Tony Vandewark, a 51-year-old foreman at Factory OS, is OK with the trade-off. He lives a few minutes from the factory in Vallejo, where homes cost less than half what they do closer to San Francisco. Contrast that with a job he once had in the Silicon Valley city of Sunnyvale. He drove two hours to work and three hours home before deciding to rent a room so he could stay closer to work on weekdays.

“On a job site, you can go do piece work and make really big money, but then the job is gone,” he said.

In addition to not being rained on, one of the key differences between a construction site and Factory OS is that any worker can be trained to do any job.
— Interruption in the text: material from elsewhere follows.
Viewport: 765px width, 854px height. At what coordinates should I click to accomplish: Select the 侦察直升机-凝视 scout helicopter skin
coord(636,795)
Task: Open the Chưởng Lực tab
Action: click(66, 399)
And for old-school trade unions, that is a declaration of war. “The business model is ‘Hooray for me,'” without regard for anyone else, said Larry Mazzola Jr., business manager of UA Local 38, a San Francisco plumbers union with about 2,500 members across Northern California.
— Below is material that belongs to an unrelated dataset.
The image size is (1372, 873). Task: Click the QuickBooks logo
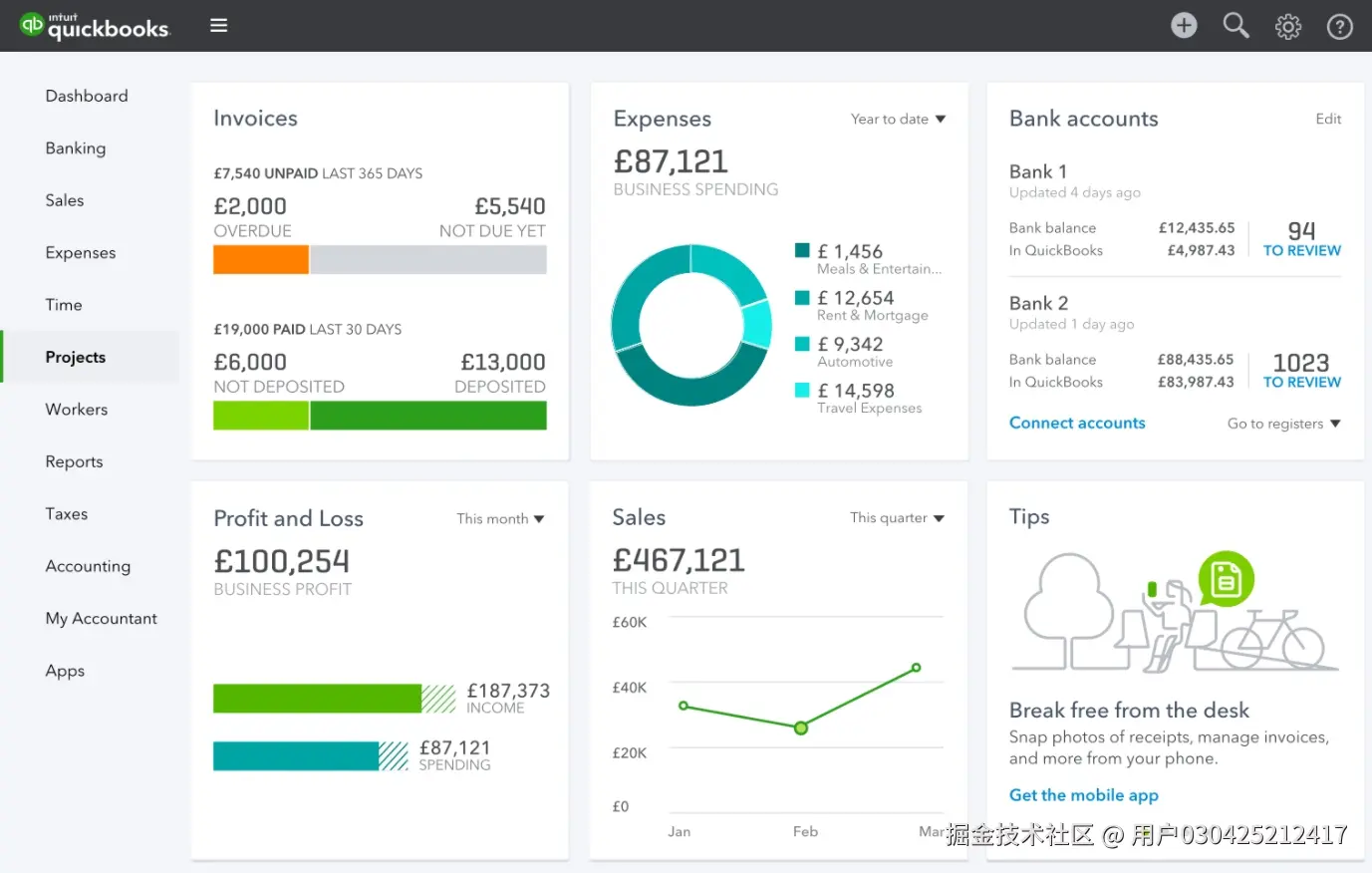click(x=95, y=26)
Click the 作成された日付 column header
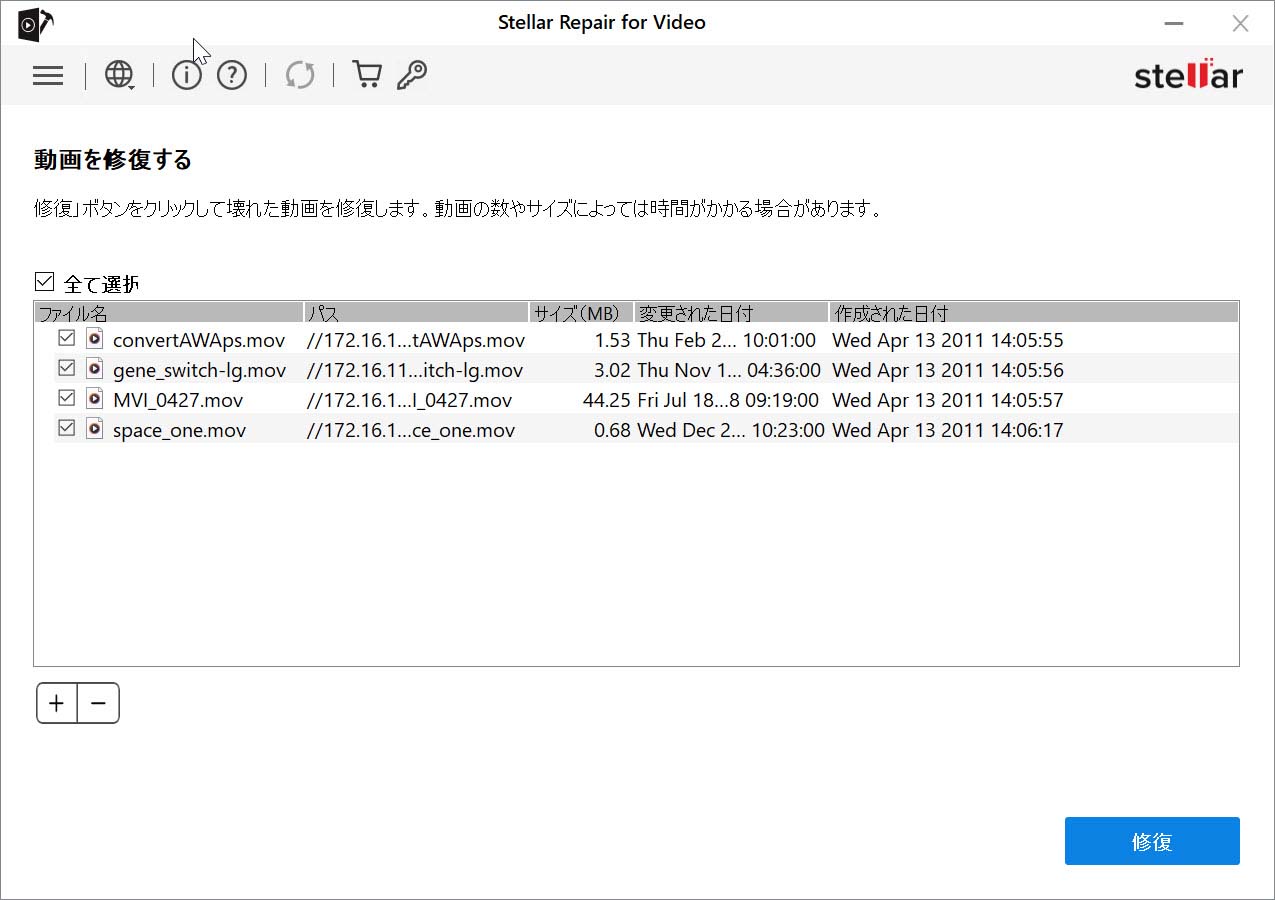Viewport: 1275px width, 900px height. (x=1032, y=313)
Factory OS is not anti-union: It has a contract with the Northern California Carpenters Regional Council, which has organized other modular factories and is banking on the technology’s continued growth. The issue is that builders are laid out like a Detroit auto factory, where one union represents all of the workers, and workers can be trained to do any job within the company walls.

That is a huge departure from construction sites, where unions representing plumbers, electricians, carpenters and various other trades each control their piece of the building process. Last year Mazzola wrote a letter to San Francisco’s mayor, Ed Lee, a month before he died, urging him to deny any city business — such as contracts for subsidized housing — to Factory OS.

“Any decision to use Factory OS shows a blatant disregard for the other craft unions,” he wrote. He asked the mayor to refrain from contracting with the company unless it allowed craft unions to do their pieces of the work. “We realize modular is coming and we want to be part of it, but not at the expense of our workers, which is what’s happening right now,” Mazzola said.

Jay Bradshaw, director of organizing for the carpenters council representing Factory OS workers, said that would be impractical. Think back to that first station, where four people worked above and below the floor. In Mazzola’s world, a plumbers union would represent the workers installing pipes, while other unions would represent the workers up top.

“It would never work to have upward of 10 or 15 labor organizations at a single employer in a factory setting,” Bradshaw said.

For Bradshaw, the real fight isn’t defending job titles but making sure construction workers remain part of a union at all. A short drive from Factory OS, at a carpenters training center, the union is developing a program to train housing-factory workers — something that, it hopes, will prepare more people for an industry that it has come to see as inevitable.

“It sure blows the hell out of building in China,” he said.